Writing Your First Robots.Txt
You may have heard about the file “robots.txt” but still unsure what it’s really for. Robots.txt is file used to prevent web pages from being indexed by search engines. This may raise an alarm to some as, we know, our primary goal in doing all those SEO hassles is to ensure that “all” our pages are indexed by the search engines and to keep it index all the time. So why prevent our pages from being crawled? Well, the primary reason is that we don’t really want search engines to crawl some of our pages (or directories). Take my case as an example: I own several sites and most of them are dynamic. In order to simplify my work updating these sites, I use a separate part of the site where I can update my contents from time to time. I usually place this into a separate folder, say ‘admin’. Since ‘admin’ is my a private folder, I don’t want Google to be crawling its contents for security reasons. Think of what will happen if people suddenly find a page such as http://www.mysite.com/deletearticles.php in their search results page! That will certainly mean disaster.

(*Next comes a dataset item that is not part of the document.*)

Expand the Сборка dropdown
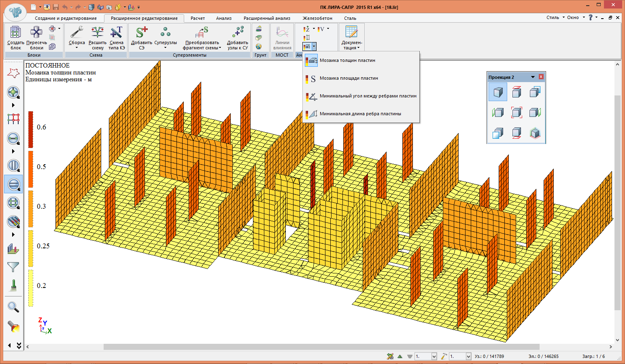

In this context, I will have to ban search engines from crawling my admin folder and to prevent displaying my admin pages into the search pages. I can easily accomplish this by creating robots.txt file for my site. A typical robots.txt’ content that will serve my need at this point will look like the one below:
User-agent: *
Disallow: /admin/
This will disallow all search engines from accessing my admin folder thus also preventing files under it from appearing in the search pages. But beware, only disallow folders that you really need not want be indexed. Considering even experts such as Matt can sometimes make simple mistakes using robots.txt.